> **Work to be completed**:
Below are the entries. Transcribe exactly the lines from the one with "Mysoftcare (380, 1751)" through the one with "Designers (29, 2491)", ends included, and leave out all others.

★ ★ ★

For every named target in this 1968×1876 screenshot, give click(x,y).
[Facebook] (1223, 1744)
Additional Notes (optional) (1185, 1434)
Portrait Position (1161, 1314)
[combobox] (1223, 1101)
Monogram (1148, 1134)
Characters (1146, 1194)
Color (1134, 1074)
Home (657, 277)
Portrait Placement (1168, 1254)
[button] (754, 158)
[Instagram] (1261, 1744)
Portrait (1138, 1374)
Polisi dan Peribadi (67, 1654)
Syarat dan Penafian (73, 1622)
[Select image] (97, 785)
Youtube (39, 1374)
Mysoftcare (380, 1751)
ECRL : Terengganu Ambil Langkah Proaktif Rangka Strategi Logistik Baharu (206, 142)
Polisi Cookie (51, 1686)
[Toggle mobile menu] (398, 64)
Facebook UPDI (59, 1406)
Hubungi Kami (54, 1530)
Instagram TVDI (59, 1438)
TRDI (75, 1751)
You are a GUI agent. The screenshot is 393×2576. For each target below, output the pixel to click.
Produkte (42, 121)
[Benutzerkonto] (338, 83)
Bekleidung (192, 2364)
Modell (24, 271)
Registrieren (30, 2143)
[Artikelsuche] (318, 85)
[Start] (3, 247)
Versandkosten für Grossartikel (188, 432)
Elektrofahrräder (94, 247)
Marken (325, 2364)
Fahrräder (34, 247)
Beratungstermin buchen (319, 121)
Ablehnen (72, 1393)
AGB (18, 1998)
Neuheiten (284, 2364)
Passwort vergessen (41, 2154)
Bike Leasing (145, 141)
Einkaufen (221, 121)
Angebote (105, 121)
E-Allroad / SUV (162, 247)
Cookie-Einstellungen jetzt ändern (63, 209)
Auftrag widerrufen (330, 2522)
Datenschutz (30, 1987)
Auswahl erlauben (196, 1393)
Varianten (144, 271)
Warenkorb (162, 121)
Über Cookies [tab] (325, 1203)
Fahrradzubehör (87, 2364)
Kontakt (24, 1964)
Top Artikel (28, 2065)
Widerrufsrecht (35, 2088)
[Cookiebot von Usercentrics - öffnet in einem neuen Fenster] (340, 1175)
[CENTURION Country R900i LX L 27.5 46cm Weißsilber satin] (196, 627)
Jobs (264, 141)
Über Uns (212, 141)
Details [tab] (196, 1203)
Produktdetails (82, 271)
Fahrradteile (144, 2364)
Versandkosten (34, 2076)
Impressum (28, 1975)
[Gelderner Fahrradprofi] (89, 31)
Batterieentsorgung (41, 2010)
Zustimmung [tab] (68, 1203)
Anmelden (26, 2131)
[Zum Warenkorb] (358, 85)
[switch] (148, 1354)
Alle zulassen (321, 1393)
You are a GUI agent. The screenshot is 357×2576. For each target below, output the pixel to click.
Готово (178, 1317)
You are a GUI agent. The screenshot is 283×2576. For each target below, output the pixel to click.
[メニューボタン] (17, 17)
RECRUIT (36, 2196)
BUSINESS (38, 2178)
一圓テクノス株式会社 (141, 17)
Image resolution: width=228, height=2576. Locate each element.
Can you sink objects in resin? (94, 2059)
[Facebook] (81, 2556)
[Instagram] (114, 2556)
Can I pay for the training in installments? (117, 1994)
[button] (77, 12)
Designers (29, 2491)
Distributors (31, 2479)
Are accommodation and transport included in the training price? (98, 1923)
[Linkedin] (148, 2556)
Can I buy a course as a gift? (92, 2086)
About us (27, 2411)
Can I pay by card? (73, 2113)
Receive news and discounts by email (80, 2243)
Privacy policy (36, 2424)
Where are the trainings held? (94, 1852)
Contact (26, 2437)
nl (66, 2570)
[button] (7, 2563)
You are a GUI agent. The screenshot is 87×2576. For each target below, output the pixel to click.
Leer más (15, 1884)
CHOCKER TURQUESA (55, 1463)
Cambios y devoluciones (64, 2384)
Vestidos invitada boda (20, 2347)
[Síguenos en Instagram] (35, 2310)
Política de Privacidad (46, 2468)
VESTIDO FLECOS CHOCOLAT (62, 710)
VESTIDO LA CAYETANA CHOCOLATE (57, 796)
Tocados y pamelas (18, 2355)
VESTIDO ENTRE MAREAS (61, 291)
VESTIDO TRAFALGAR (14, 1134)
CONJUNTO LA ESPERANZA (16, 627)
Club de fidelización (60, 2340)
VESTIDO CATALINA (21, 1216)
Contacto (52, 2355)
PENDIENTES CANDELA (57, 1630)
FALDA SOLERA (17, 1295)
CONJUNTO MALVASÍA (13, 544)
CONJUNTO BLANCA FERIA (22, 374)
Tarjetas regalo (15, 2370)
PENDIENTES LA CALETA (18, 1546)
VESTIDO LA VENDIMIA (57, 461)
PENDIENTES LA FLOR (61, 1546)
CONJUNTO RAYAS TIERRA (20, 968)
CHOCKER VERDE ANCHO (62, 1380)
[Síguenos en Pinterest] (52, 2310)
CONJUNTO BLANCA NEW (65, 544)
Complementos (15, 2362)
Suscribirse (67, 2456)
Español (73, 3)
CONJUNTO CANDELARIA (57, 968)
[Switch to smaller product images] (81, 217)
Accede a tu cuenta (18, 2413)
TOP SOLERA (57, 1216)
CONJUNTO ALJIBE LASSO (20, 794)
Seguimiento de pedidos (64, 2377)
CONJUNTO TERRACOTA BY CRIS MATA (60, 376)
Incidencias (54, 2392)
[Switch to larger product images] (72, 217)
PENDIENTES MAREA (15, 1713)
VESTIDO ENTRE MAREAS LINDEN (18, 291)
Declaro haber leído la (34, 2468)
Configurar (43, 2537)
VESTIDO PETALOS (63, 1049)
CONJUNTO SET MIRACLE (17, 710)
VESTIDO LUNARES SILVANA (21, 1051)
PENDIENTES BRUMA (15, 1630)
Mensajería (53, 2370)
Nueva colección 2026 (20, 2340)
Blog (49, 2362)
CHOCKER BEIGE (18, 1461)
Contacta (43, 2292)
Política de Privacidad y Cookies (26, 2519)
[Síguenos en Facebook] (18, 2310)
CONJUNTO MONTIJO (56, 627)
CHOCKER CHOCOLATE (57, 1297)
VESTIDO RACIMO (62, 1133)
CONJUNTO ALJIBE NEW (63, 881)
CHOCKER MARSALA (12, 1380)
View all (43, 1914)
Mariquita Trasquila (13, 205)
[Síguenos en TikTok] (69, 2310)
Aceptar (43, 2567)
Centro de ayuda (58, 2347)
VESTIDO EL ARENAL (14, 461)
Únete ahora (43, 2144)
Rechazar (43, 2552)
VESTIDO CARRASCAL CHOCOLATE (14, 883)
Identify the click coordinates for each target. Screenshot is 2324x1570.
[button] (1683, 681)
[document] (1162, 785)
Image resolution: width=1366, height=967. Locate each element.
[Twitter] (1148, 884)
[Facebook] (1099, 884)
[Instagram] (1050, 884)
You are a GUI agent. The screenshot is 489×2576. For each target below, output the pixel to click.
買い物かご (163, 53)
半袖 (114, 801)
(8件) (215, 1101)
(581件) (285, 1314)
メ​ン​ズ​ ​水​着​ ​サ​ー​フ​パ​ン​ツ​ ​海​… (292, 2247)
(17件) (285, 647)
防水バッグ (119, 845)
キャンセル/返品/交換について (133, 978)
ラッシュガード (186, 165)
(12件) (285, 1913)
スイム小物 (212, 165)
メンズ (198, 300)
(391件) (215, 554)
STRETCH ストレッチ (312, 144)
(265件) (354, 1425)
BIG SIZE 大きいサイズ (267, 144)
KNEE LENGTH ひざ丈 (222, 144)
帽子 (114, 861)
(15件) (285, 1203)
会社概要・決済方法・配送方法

★ ★ ★

> **Answer section**:
Mysoftcare (380, 1751)
ECRL : Terengganu Ambil Langkah Proaktif Rangka Strategi Logistik Baharu (206, 142)
Polisi Cookie (51, 1686)
[Toggle mobile menu] (398, 64)
Facebook UPDI (59, 1406)
Hubungi Kami (54, 1530)
Instagram TVDI (59, 1438)
TRDI (75, 1751)
You are a GUI agent. The screenshot is 393×2576. For each target below, output the pixel to click.
Produkte (42, 121)
[Benutzerkonto] (338, 83)
Bekleidung (192, 2364)
Modell (24, 271)
Registrieren (30, 2143)
[Artikelsuche] (318, 85)
[Start] (3, 247)
Versandkosten für Grossartikel (188, 432)
Elektrofahrräder (94, 247)
Marken (325, 2364)
Fahrräder (34, 247)
Beratungstermin buchen (319, 121)
Ablehnen (72, 1393)
AGB (18, 1998)
Neuheiten (284, 2364)
Passwort vergessen (41, 2154)
Bike Leasing (145, 141)
Einkaufen (221, 121)
Angebote (105, 121)
E-Allroad / SUV (162, 247)
Cookie-Einstellungen jetzt ändern (63, 209)
Auftrag widerrufen (330, 2522)
Datenschutz (30, 1987)
Auswahl erlauben (196, 1393)
Varianten (144, 271)
Warenkorb (162, 121)
Über Cookies [tab] (325, 1203)
Fahrradzubehör (87, 2364)
Kontakt (24, 1964)
Top Artikel (28, 2065)
Widerrufsrecht (35, 2088)
[Cookiebot von Usercentrics - öffnet in einem neuen Fenster] (340, 1175)
[CENTURION Country R900i LX L 27.5 46cm Weißsilber satin] (196, 627)
Jobs (264, 141)
Über Uns (212, 141)
Details [tab] (196, 1203)
Produktdetails (82, 271)
Fahrradteile (144, 2364)
Versandkosten (34, 2076)
Impressum (28, 1975)
[Gelderner Fahrradprofi] (89, 31)
Batterieentsorgung (41, 2010)
Zustimmung [tab] (68, 1203)
Anmelden (26, 2131)
[Zum Warenkorb] (358, 85)
[switch] (148, 1354)
Alle zulassen (321, 1393)
You are a GUI agent. The screenshot is 357×2576. For each target below, output the pixel to click.
Готово (178, 1317)
You are a GUI agent. The screenshot is 283×2576. For each target below, output the pixel to click.
[メニューボタン] (17, 17)
RECRUIT (36, 2196)
BUSINESS (38, 2178)
一圓テクノス株式会社 (141, 17)
Image resolution: width=228, height=2576. Locate each element.
Can you sink objects in resin? (94, 2059)
[Facebook] (81, 2556)
[Instagram] (114, 2556)
Can I pay for the training in installments? (117, 1994)
[button] (77, 12)
Designers (29, 2491)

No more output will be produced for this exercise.